Mas, na reunião da Unidade Regional Colegiada do Conselho Estadual de Política Ambiental (COPAM) Leste de Minas, em Governador Valadares, onde o licenciamento seria referendado, a Fundação Relictos, de Ipatinga, solicitou vista ao processo. O DER, prontamente, prestou todos os esclarecimentos solicitados pela Ong em seu pedido de vistas.
A nota diz ainda que os trabalhos foram suspensos e o DER, por meio da Advocacia Geral do Estado (AGE) buscou a cassação da liminar para continuidades da obra, sem conseguir êxito. Em função disso, a AGE está buscando novas alternativas para a cassação da liminar, possibilitando o reinício da obra, importante ligação entre a BR-262 e BR-381, que irá proporcionar a redução de aproximadamente 100 quilômetros na ligação entre o Vale do Aço a Zona da Mata.

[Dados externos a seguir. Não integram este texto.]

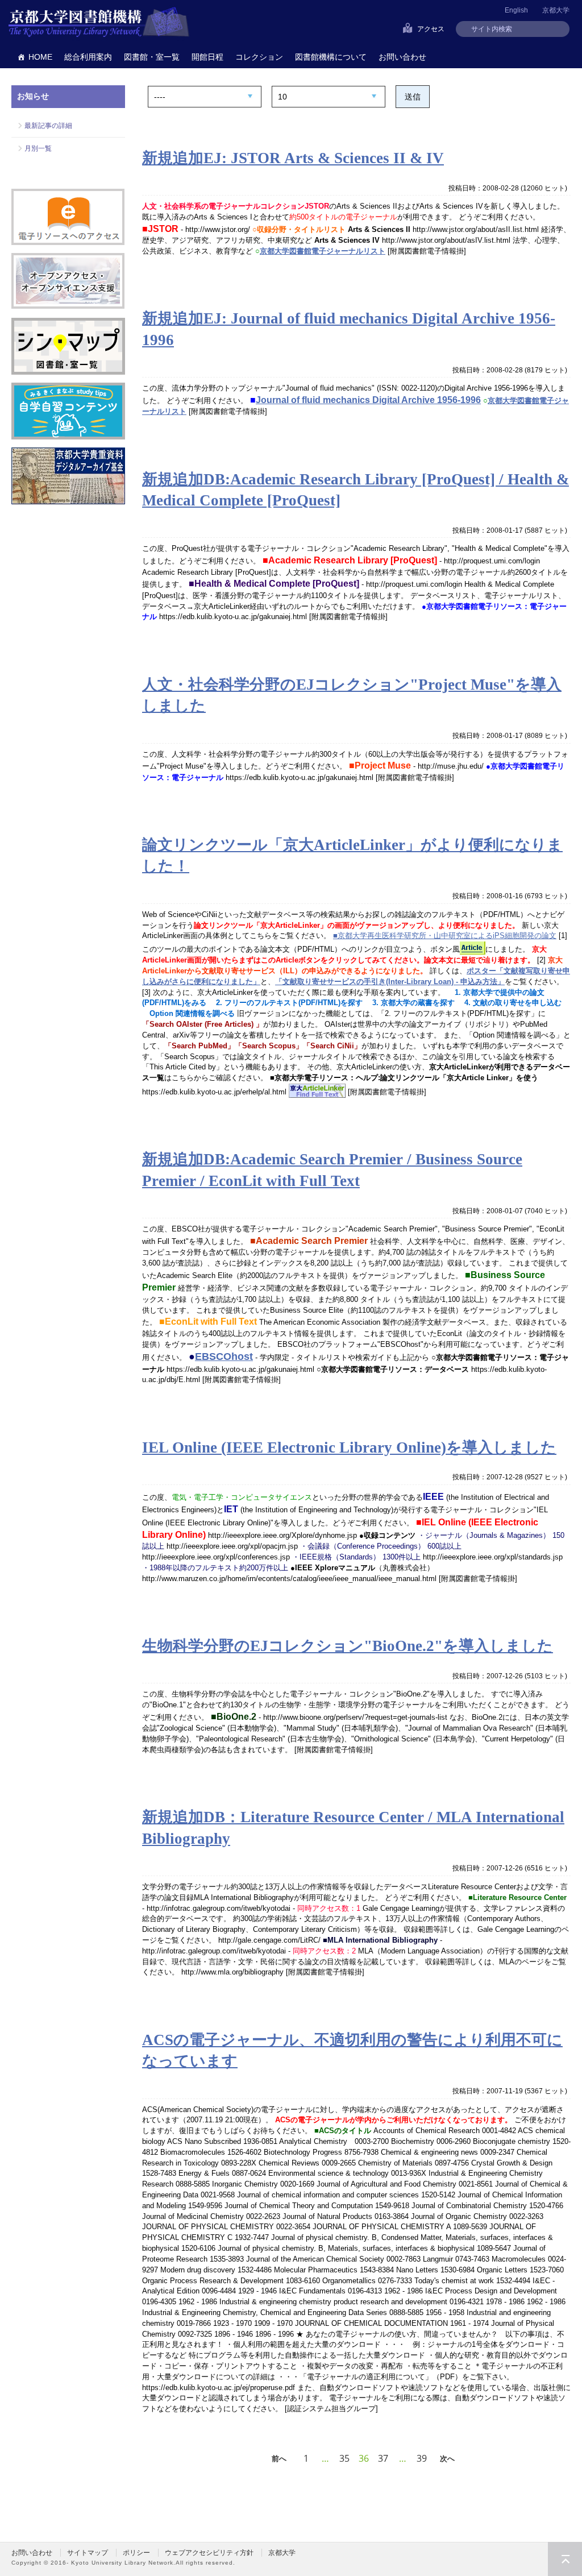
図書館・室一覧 (152, 56)
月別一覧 (38, 148)
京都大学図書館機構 (99, 22)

Movimento teme retaliações contra parque florestal
Conforme relato dos organizadores do movimento em defesa da retomada das obras, alguns moradores estariam relacionando a suspensão da obra com uma decisão de proteção ao Parque Estadual do Rio Doce (Perd). Com isso, o movimento teme retaliações contra a unidade ambiental. Muitas pessoas têm falado que tem que colocar fogo no parque pra resolver a situação e nós estamos pedido a conscientização da população porque o parque não tem nada a ver com essa história”, argumentou o morador José Carlos Mateus.
Durante a apuração da matéria, a reportagem do DIÁRIO DO AÇO testemunhou um morador repetindo o mesmo discurso e afirmando que é preciso colocar fogo no parque para resolver o problema da estrada”.